Another newbie question about running R from within a python script. I googled and found the error message multiple times, and I think I have to change something with the path, but I can't figure out how.

Here is the script: The first steps are going fine, but the problem occurs during step 5.

Below the command line used to invoke the script

  lien@lien:~/Documents/Plasma_Seq_Heitzer_Ulz$ pwd
        /home/lien/Documents/Plasma_Seq_Heitzer_Ulz
  lien@lien:~/Documents/Plasma_Seq_Heitzer_Ulz$ ./cnv_pipeline_totest.py 
-fq /media/lien/Seagate\ Backup\ Plus\ Drive/Lien-NIPT-Original-Fastq/GC029428-AR007.HiSeq2000.FCA.R1.fastq.gz 
-s GC029428-AR007 
-g f 
-o /home/lien/Documents/Plasma_Seq_output 
-m miseq 
-k

A temporary R file (GC029428-AR007.tmp.r) is created and shown below, and the directories all seem right.

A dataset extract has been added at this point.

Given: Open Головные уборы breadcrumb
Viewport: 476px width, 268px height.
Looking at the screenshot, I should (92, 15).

 cbs.segment01(indir=".", 
 outdir="/home/lien/Documents/Plasma_Seq_output/GC029428-AR007/CGHResults", 
 bad.bins="/home/lien/Documents/Plasma_Seq_Heitzer_Ulz/ref/hg19.50k.k50.bad.bins.txt",
 varbin.gc="/home/lien/Documents/Plasma_Seq_Heitzer_Ulz/ref/hg19.new_sorted.gc_count.txt", 
 varbin.data="/home/lien/Documents/Plasma_Seq_output/GC029428-AR007/GC029428-AR007.bincounts", 
 sample.name="GC029428-AR007", alt.sample.name="", 
 alpha=0.05, nperm=1000, undo.SD=1.0, min.width=5,
 controls_file="/home/lien/Documents/Plasma_Seq_Heitzer_Ulz/ref/Kontrollen_female.bincount.txt",
 sample.dir="/home/lien/Documents/Plasma_Seq_output/GC029428-AR007")

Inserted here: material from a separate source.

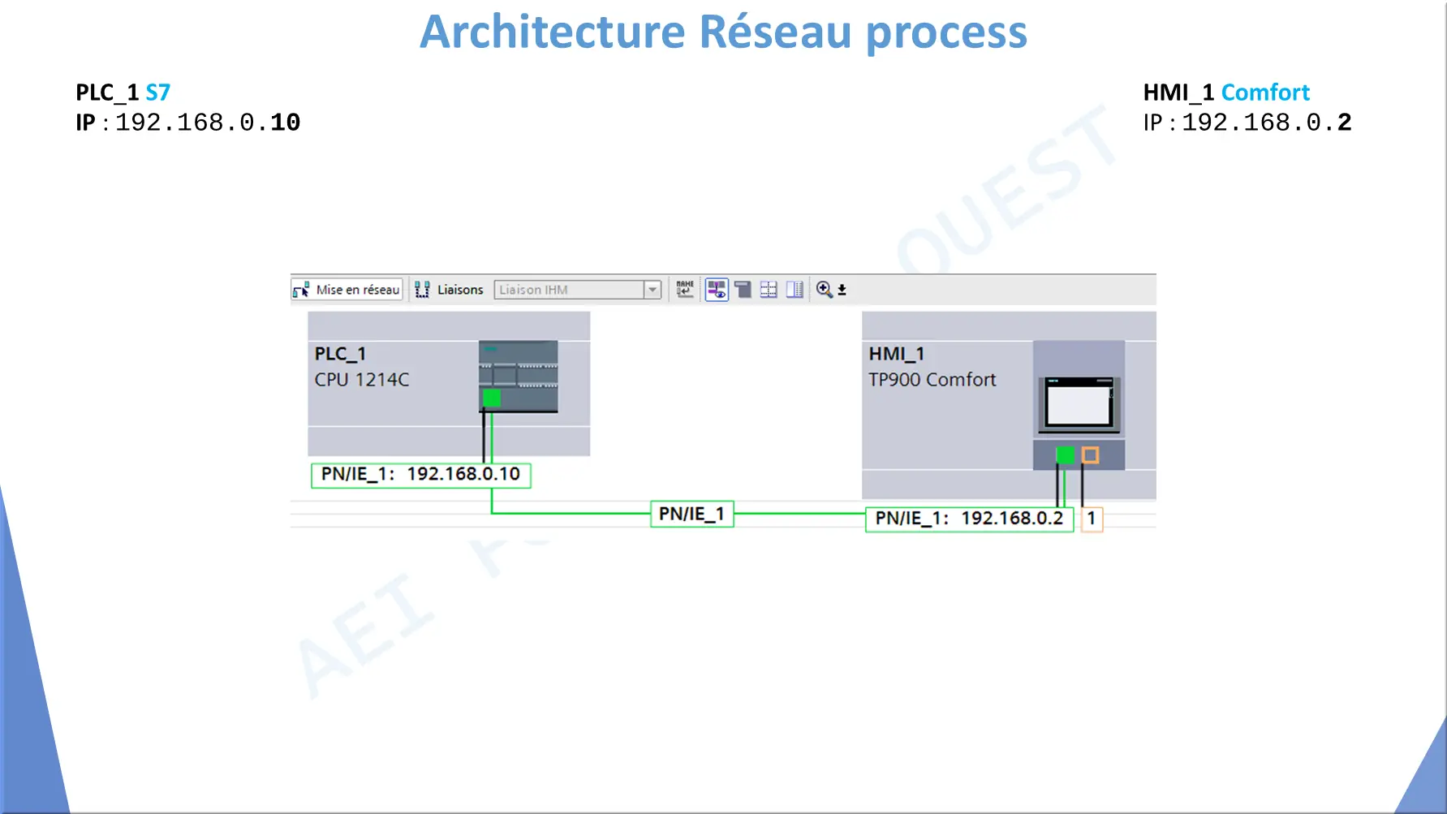Click the dark page-break toolbar icon
1447x814 pixels.
pyautogui.click(x=743, y=290)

However, the log file shows that files are not found. All libraries in R are loaded correctly, but this is the error I'm getting:

cbs.segment01(indir=".", 
outdir="/home/lien/Documents/Plasma_Seq_output/GC029428-AR007/CGHResults", 
bad.bins="/home/lien/Documents/Plasma_Seq_Heitzer_Ulz/ref/hg19.50k.k50.bad.bins.txt",
varbin.gc="/home/lien/Documents/Plasma_Seq_Heitzer_Ulz/ref/hg19.new_sorted.gc_count.txt", 
varbin.data="/home/lien/Documents/Plasma_Seq_output/GC029428-AR007/GC029428-AR007.bincounts", 
sample.name="GC029428-AR007", alt.sample.name="", 
alpha=0.05, nperm=1000, undo.SD=1.0, min.width=5,
controls_file="/home/lien/Documents/Plasma_Seq_Heitzer_Ulz/ref/Kontrollen_female.bincount.txt",
sample.dir="/home/lien/Documents/Plasma_Seq_output/GC029428-AR007")
Error in file(file, "rt") : cannot open the connection
Calls: cbs.segment01 -> read.table -> file
In addition: Warning message:
In file(file, "rt") :
  cannot open file './/home/lien/Documents/Plasma_Seq_output/GC029428-AR007/GC029428-AR007.bincounts': No such file or directory
Execution halted

I think the error is caused by the .//Plasma_Seq_output folder that is not found due to the '//'. However, when I try to change something in the python script to remove one '/', this doesn't work. Also, when I try to change the command line arguments, this results in error.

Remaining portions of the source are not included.